Some quick benchmarks on my end show that saving objects using simplejson instead of PyYAML result in 10-12 second times to edit 200 objects versus 28 seconds.
As a result of this, I'm going to go ahead and add "serializer_catalog2" to the distribution, though I should warn you ... there's no upgrade path.
The way to replicate from catalog to catalog2 is to edit modules.conf on a /new/ cobbler machine and cobbler replicate the data to it (since the wire protocol is exactl y the same).
Simplejson offers two output modes -- one is a "pretty printed" mode, this mode is maybe 30% slower. It depends how cleanly readable we need the output to be, but the answer is "not really", since we can always get a pretty printed version of a data structure someone pastebins using ipython if absolutely needed.

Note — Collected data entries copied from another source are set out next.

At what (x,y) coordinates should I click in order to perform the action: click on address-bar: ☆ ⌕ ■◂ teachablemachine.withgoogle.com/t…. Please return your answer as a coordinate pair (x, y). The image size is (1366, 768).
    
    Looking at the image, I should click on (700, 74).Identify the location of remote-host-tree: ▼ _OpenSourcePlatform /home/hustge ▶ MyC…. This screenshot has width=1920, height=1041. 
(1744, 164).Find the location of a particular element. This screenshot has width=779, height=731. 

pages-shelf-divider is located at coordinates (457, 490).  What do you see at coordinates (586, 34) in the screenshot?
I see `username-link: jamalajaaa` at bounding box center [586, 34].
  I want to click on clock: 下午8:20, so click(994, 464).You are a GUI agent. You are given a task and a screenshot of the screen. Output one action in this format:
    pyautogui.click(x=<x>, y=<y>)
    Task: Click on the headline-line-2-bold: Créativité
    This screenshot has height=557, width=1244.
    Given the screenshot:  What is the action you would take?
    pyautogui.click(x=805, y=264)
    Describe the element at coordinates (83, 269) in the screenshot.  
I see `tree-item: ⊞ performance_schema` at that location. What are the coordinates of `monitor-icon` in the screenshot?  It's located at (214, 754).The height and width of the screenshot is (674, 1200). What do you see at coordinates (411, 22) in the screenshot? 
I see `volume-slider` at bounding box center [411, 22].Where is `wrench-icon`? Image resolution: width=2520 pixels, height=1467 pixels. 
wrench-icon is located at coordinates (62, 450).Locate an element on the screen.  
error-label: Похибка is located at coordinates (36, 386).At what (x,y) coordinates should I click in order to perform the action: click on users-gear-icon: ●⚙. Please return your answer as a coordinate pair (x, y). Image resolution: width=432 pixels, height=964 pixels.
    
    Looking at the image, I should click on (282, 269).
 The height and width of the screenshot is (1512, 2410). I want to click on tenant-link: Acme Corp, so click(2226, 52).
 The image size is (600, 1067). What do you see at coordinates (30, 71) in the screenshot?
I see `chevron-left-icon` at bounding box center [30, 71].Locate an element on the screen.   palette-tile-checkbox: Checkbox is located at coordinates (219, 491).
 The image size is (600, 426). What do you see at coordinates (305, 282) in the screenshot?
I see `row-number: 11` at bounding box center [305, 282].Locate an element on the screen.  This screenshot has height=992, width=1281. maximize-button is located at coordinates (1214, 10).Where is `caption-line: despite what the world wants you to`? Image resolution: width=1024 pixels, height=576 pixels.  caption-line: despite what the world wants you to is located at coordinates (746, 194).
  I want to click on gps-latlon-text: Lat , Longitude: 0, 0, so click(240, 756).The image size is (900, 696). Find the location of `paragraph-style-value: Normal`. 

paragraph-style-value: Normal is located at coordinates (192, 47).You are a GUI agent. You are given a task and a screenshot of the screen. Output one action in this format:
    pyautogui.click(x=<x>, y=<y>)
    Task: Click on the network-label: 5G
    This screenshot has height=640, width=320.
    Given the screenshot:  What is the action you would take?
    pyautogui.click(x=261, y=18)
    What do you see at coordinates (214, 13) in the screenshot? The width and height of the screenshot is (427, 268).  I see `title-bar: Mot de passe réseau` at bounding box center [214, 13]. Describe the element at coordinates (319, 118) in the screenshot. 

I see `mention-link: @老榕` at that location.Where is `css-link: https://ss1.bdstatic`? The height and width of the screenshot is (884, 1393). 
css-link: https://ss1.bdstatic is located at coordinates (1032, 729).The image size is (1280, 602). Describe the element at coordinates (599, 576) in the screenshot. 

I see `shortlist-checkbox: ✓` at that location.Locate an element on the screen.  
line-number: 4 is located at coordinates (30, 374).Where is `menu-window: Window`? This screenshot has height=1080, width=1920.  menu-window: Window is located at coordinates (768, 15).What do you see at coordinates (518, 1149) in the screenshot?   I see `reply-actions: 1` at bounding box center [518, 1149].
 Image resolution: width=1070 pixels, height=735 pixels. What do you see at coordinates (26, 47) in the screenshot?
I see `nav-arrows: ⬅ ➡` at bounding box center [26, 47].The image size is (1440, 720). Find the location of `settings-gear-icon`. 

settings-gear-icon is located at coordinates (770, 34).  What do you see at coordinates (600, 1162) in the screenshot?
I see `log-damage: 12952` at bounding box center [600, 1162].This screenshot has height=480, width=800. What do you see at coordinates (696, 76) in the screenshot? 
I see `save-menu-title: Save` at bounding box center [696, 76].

I am in favor of not using the pretty printed version.
Just for kicks, I think I'll benchmark cPickle again -- shelve (which uses things like berkley DB) tends to have issues.
We may make the JSON implementation the new default in 1.8, we'll see.
--Michael _______________________________________________ cobbler mailing list cobbler@lists.fedorahosted.org https://fedorahosted.org/mailman/listinfo/cobbler
Further data... it appears, and I don't really have the data to back this up just yet, that with, say 3000 systems in cobbler's configuration, "cobbler list" and "cobbler report" on these systems are basically instantaneous.
sync took 30 seconds with 3000 systems (using hardlinks), where before it could take 15 seconds with 300. Roughly, this seems like it's infinitely faster for loading. Almost seems too good to be true.
Writing is maybe 2x fast.
It would be trivial to write a seperate (not shipped) python script for migrating folks, if this proves as fast as I think it is in further tests.
The last time we tried this it was fed very large files (catalog style) -- now with the smaller ones it seems very very happy.
And this is why folks like us using cobbler in moderate to large environments love how fast you release. Great work Michael and crew.